Webb says that while The Hunger Games features teenagers as its main protagonists, the story appeals to a much wider audience.

“Katniss appeals to both female and male readers,” says Webb, “and as many boys and men are reading the books as girls and women.

“And make no mistake, these books, like Harry Potter and the Twilight and paranormal romance books, have already tipped into crossover territory — millions of adults are reading them worldwide, myself included.”

“At their heart,” Webb continues, “these are damn good, warp-speed-paced, thrilling and horrifying adventure stories. Like all good stories for teens and children, it’s the young people who are saving the world, not the adults.

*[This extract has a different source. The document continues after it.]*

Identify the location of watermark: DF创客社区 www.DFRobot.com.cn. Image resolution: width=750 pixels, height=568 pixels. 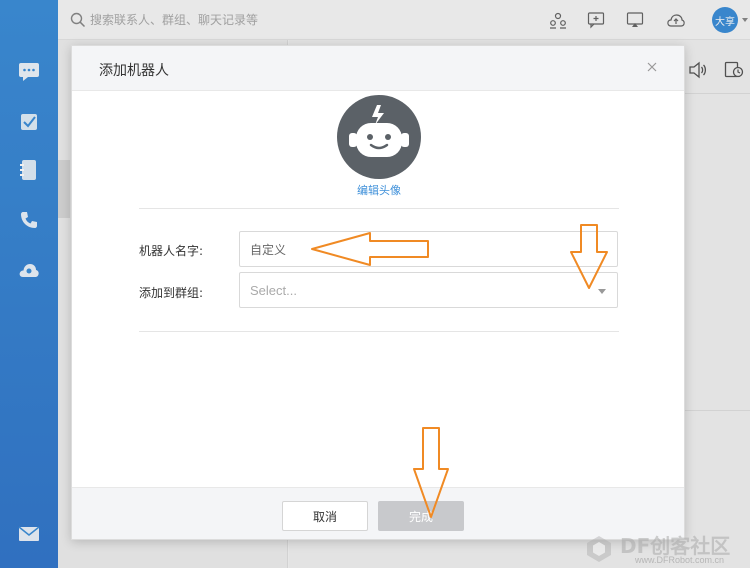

“Think Harry Potter, the Patrick Ness books, or even Enid Blyton’s Famous Five books.”

The success of Katniss and The Hunger Games represents a backlash against the previous dominance of Stephanie Meyers’ Twilight series of novels, featuring the pale, fey, and emotionally conflicted Bella Swan.

“Certainly not Bella Swan,” says Webb, when asked what literary figure Katniss most closely resembles. “Valkyrie from the Skulduggery Pleasant books, perhaps? Boudicea?”

“That’s a tough one,” says Hennessy. “I’m not sure there’s anyone in particular that Katniss is exactly like. One that springs to mind is the title character from the TV series Veronica Mars. Veronica and Katniss come from very different worlds, but both worlds are unfair and involve needing to make alliances at times, while also doing whatever it takes in order to get what you want and need.

“Both girls have traumatic back-stories to compound the suffering they undergo throughout their stories, and both are at the centre of love triangles. And they’re both capable of thinking very strategically without being too cold and unlikeable.”

Maybury is also impressed with the strategic thinking and dynamism of Katniss. “Katniss is everything Twilight’s Bella is not,” he says. “Gritty, complex, angst-ridden and powerful, Katniss considers her opponents, exploits their weaknesses and faces down a regime of oppression. Bella? She can’t decide between a vampire and a werewolf.”

Whereas Katniss, presumably, would have skewered both of them before, and possibly for, breakfast.

* The Hunger Games opensnationwide tomorrow.